5. Commitments and Contingencies
Jupiter is subject to various federal, state and local environmental and environmentally related laws and regulations. These laws and regulations, which are constantly changing, can require expenditures for remediation and may in certain instances result in assessment of fines. Jupiter has established procedures for ongoing evaluation of its operations to identify potential environmental exposures and assure compliance with regulatory policies and procedures. If applicable, the estimated costs associated with identified situations that require remedial action are accrued. Ongoing expenditures for compliance with environmental law and regulations, including investments in plant and facilities to meet environmental requirements, have not been material. Management believes that any such required expenditures will not be significantly different in either nature or amount in the future and does not know of any environmental liabilities that will have a material effect on its business, financial condition, results of operations or liquidity.
In the ordinary course of business, various legal and regulatory claims and proceedings may be pending or threatened against Jupiter. While the amounts claimed may be substantial, Jupiter is unable to predict with certainty the ultimate outcome of such claims and proceedings. Jupiter accrues legal or other direct costs related to loss contingencies when actually incurred. Jupiter establishes reserves when it believes it is appropriate for pending matters and, after consultation with counsel and giving appropriate consideration to available insurance, Jupiter believes that the ultimate outcome of any matter currently pending against it will not materially affect its business, financial condition, results of operations or liquidity.
6. Subsequent Events
Subsequent events have been evaluated through April 30, 2014, the date the financial statements were available to be issued.

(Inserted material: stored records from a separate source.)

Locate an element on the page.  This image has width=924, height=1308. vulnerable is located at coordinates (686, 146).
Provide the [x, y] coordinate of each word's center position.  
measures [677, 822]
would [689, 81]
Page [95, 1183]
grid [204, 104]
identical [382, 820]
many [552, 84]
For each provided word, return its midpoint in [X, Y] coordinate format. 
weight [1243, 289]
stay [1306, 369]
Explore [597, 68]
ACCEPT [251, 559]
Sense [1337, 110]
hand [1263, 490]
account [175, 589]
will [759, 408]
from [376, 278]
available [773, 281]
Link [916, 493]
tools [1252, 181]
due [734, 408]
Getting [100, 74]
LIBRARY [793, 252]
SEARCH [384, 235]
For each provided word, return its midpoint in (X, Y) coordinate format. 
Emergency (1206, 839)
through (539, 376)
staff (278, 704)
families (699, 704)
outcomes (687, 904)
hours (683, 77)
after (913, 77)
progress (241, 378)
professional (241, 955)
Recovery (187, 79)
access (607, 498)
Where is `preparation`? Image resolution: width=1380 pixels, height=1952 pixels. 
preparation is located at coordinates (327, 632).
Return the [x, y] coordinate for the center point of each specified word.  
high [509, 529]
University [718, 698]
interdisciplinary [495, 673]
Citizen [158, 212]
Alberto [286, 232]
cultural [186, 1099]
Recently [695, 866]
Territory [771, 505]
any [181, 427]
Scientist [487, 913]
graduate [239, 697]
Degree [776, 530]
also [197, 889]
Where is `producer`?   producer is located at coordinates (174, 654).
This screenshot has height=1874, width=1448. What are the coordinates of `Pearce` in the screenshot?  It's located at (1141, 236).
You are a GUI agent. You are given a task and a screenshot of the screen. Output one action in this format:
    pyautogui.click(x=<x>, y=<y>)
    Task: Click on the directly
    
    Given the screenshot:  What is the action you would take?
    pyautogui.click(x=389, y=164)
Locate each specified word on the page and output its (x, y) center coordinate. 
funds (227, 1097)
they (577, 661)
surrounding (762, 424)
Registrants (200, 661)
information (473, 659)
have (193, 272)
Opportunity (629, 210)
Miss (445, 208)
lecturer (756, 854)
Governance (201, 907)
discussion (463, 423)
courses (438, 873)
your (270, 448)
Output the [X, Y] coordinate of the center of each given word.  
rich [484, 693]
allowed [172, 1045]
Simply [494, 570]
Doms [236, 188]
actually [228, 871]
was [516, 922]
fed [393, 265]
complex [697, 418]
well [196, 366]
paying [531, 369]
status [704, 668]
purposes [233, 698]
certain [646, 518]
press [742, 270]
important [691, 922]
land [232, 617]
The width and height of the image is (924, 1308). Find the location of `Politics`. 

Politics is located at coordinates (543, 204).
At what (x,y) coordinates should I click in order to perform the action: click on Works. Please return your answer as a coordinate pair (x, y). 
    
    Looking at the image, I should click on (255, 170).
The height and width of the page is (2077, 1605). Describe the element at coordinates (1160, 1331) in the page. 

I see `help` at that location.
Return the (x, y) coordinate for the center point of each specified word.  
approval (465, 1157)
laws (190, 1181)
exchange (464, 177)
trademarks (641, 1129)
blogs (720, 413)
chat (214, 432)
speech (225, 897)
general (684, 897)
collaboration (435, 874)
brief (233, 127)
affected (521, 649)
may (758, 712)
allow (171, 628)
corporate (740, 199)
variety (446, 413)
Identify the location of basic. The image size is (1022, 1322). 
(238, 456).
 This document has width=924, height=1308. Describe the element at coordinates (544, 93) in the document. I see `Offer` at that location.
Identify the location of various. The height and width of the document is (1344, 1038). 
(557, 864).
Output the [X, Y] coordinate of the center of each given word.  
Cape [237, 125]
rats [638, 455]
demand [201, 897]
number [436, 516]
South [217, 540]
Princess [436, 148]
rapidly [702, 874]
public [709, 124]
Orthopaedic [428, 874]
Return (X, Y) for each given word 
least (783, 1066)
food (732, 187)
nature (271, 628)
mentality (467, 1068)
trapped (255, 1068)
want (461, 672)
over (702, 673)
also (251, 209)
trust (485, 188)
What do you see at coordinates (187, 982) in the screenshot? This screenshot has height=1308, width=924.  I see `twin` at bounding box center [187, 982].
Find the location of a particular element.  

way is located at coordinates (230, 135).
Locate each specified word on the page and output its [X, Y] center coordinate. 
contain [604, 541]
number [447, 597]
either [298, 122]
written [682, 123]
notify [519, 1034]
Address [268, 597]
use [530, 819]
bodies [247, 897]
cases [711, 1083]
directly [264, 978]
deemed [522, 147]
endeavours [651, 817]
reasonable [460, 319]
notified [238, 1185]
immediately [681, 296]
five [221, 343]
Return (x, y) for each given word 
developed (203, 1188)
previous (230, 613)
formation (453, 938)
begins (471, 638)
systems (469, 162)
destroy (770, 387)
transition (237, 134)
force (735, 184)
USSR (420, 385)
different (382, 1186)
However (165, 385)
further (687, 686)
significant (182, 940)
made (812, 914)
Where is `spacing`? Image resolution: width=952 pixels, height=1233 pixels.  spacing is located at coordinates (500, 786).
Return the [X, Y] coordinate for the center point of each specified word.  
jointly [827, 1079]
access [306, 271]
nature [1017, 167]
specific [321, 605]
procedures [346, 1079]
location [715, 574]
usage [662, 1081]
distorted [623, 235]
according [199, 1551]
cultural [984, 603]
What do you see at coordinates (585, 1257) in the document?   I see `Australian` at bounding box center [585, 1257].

On April 30, 2014, EQM Gathering Opco, LLC (EQM Gathering), a subsidiary of the Partnership, the Partnership, EQT Midstream Services, LLC and EQT Gathering entered into a contribution agreement pursuant to which EQT Gathering agreed to contribute to EQM Gathering the assets constituting the Jupiter Gathering System in exchange for consideration consisting of approximately $1,121 million cash and $59 million of Partnership common and general partner units. The transaction, which is subject to customary closing conditions, is expected to close in May 2014. All of the parties to the Agreement are subsidiaries or affiliates of EQT.